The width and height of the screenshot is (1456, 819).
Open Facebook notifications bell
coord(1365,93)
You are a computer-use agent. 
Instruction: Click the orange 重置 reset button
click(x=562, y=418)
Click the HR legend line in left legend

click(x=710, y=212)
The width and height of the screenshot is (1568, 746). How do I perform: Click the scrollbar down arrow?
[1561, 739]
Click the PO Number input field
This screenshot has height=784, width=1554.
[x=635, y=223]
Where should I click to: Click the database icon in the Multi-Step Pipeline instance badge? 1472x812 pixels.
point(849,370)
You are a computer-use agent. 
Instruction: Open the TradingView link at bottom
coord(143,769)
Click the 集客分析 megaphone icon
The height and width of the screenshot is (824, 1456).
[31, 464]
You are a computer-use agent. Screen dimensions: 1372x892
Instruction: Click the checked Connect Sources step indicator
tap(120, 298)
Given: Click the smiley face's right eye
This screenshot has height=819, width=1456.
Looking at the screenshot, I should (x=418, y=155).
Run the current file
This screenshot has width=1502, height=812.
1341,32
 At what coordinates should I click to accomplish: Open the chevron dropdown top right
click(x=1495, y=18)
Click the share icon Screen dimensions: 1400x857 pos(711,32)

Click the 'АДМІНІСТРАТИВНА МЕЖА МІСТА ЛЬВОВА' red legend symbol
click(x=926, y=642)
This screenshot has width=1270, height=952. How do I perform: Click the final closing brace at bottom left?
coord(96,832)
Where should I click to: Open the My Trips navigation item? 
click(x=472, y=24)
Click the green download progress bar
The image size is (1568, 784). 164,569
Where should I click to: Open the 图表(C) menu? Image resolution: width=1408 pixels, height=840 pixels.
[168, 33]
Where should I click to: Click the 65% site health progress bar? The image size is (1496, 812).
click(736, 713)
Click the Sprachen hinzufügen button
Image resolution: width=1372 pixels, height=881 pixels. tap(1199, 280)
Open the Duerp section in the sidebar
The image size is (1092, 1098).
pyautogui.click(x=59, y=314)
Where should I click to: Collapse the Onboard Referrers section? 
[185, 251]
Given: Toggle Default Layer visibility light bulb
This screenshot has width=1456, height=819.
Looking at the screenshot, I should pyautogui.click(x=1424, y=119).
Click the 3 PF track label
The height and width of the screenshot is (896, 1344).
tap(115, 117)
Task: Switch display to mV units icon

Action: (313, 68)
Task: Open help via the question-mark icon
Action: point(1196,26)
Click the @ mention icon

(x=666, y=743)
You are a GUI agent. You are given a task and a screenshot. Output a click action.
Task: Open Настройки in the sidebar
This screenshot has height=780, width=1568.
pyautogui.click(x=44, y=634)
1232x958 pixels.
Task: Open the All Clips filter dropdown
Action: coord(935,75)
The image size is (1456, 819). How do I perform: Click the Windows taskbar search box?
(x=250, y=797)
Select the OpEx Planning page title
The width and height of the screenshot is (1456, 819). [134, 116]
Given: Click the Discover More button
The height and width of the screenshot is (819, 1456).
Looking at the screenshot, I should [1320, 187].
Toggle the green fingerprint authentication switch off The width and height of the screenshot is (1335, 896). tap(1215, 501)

> **What the task asks**
Select, from the listing, all lines that include the word "agent".

> **Answer to this problem**
You are a computer-use agent. 
You are a computer-use agent. 
You are a computer-use agent. Screen dimensions: 1372x892
You are a GUI agent. You are given a task and a screenshot. Output a click action.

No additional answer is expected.